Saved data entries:
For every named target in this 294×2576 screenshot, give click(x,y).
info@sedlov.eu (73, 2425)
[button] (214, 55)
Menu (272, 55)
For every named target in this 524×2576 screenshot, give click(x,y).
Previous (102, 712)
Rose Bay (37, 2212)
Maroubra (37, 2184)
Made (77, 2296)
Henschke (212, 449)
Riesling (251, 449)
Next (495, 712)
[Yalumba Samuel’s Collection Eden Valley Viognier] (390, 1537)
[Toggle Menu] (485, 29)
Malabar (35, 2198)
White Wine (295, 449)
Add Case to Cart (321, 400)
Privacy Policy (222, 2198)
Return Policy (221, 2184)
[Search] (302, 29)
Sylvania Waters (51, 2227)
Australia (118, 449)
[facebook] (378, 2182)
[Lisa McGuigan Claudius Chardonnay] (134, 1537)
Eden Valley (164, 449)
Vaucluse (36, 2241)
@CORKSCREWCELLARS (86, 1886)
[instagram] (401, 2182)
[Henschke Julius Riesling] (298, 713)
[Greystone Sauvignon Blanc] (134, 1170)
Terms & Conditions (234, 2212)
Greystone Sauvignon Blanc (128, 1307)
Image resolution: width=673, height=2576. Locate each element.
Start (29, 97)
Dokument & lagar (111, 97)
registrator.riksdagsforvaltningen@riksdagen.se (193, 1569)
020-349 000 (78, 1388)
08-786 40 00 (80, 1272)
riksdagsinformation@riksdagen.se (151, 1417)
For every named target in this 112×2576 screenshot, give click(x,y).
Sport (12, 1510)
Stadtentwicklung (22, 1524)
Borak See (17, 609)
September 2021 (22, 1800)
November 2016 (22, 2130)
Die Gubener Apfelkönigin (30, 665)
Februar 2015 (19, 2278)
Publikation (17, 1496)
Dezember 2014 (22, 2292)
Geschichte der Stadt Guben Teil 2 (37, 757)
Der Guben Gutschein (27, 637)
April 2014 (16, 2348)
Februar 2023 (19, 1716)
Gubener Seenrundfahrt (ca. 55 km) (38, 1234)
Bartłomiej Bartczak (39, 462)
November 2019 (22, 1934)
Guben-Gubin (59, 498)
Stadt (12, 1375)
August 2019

# Directions for this task
Please write the data above out again, exactly the same.

# The completed task
For every named target in this 294×2576 screenshot, give click(x,y).
info@sedlov.eu (73, 2425)
[button] (214, 55)
Menu (272, 55)
For every named target in this 524×2576 screenshot, give click(x,y).
Previous (102, 712)
Rose Bay (37, 2212)
Maroubra (37, 2184)
Made (77, 2296)
Henschke (212, 449)
Riesling (251, 449)
Next (495, 712)
[Yalumba Samuel’s Collection Eden Valley Viognier] (390, 1537)
[Toggle Menu] (485, 29)
Malabar (35, 2198)
White Wine (295, 449)
Add Case to Cart (321, 400)
Privacy Policy (222, 2198)
Return Policy (221, 2184)
[Search] (302, 29)
Sylvania Waters (51, 2227)
Australia (118, 449)
[facebook] (378, 2182)
[Lisa McGuigan Claudius Chardonnay] (134, 1537)
Eden Valley (164, 449)
Vaucluse (36, 2241)
@CORKSCREWCELLARS (86, 1886)
[instagram] (401, 2182)
[Henschke Julius Riesling] (298, 713)
[Greystone Sauvignon Blanc] (134, 1170)
Terms & Conditions (234, 2212)
Greystone Sauvignon Blanc (128, 1307)
Image resolution: width=673, height=2576. Locate each element.
Start (29, 97)
Dokument & lagar (111, 97)
registrator.riksdagsforvaltningen@riksdagen.se (193, 1569)
020-349 000 (78, 1388)
08-786 40 00 (80, 1272)
riksdagsinformation@riksdagen.se (151, 1417)
For every named target in this 112×2576 screenshot, give click(x,y).
Sport (12, 1510)
Stadtentwicklung (22, 1524)
Borak See (17, 609)
September 2021 (22, 1800)
November 2016 (22, 2130)
Die Gubener Apfelkönigin (30, 665)
Februar 2015 (19, 2278)
Publikation (17, 1496)
Dezember 2014 (22, 2292)
Geschichte der Stadt Guben Teil 2 (37, 757)
Der Guben Gutschein (27, 637)
April 2014 (16, 2348)
Februar 2023 (19, 1716)
Gubener Seenrundfahrt (ca. 55 km) (38, 1234)
Bartłomiej Bartczak (39, 462)
November 2019 (22, 1934)
Guben-Gubin (59, 498)
Stadt (12, 1375)
August 2019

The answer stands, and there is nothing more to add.